* WORK INSTRUCTIONS:
Within the records that follow, find every line containing the string "Given". Copy those lines.

* PROVIDED RECORDS:
>>>>>
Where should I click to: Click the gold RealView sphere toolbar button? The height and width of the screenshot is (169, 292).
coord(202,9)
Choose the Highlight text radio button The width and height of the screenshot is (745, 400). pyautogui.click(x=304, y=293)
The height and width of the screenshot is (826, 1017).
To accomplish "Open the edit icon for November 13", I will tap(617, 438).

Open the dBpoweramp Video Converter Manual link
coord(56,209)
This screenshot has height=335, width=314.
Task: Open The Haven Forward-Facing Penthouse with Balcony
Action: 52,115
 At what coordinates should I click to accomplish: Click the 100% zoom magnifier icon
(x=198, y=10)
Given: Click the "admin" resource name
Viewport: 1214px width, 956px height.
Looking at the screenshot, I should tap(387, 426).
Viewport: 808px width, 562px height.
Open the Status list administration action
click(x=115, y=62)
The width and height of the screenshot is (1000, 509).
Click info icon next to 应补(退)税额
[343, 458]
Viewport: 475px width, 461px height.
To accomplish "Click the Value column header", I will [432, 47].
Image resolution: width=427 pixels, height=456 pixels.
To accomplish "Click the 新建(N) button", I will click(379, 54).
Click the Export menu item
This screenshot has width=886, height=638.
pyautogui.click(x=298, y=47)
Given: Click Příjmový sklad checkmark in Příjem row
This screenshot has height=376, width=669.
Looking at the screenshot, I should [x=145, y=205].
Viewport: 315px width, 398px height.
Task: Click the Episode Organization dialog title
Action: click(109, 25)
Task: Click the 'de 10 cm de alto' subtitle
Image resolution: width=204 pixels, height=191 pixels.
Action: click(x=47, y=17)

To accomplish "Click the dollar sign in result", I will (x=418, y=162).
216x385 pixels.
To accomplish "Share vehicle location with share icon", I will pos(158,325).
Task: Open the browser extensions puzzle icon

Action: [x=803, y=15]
<<<<<
* ANSWER TO THIS TASK:
Given: Click the "admin" resource name
Given: Click Příjmový sklad checkmark in Příjem row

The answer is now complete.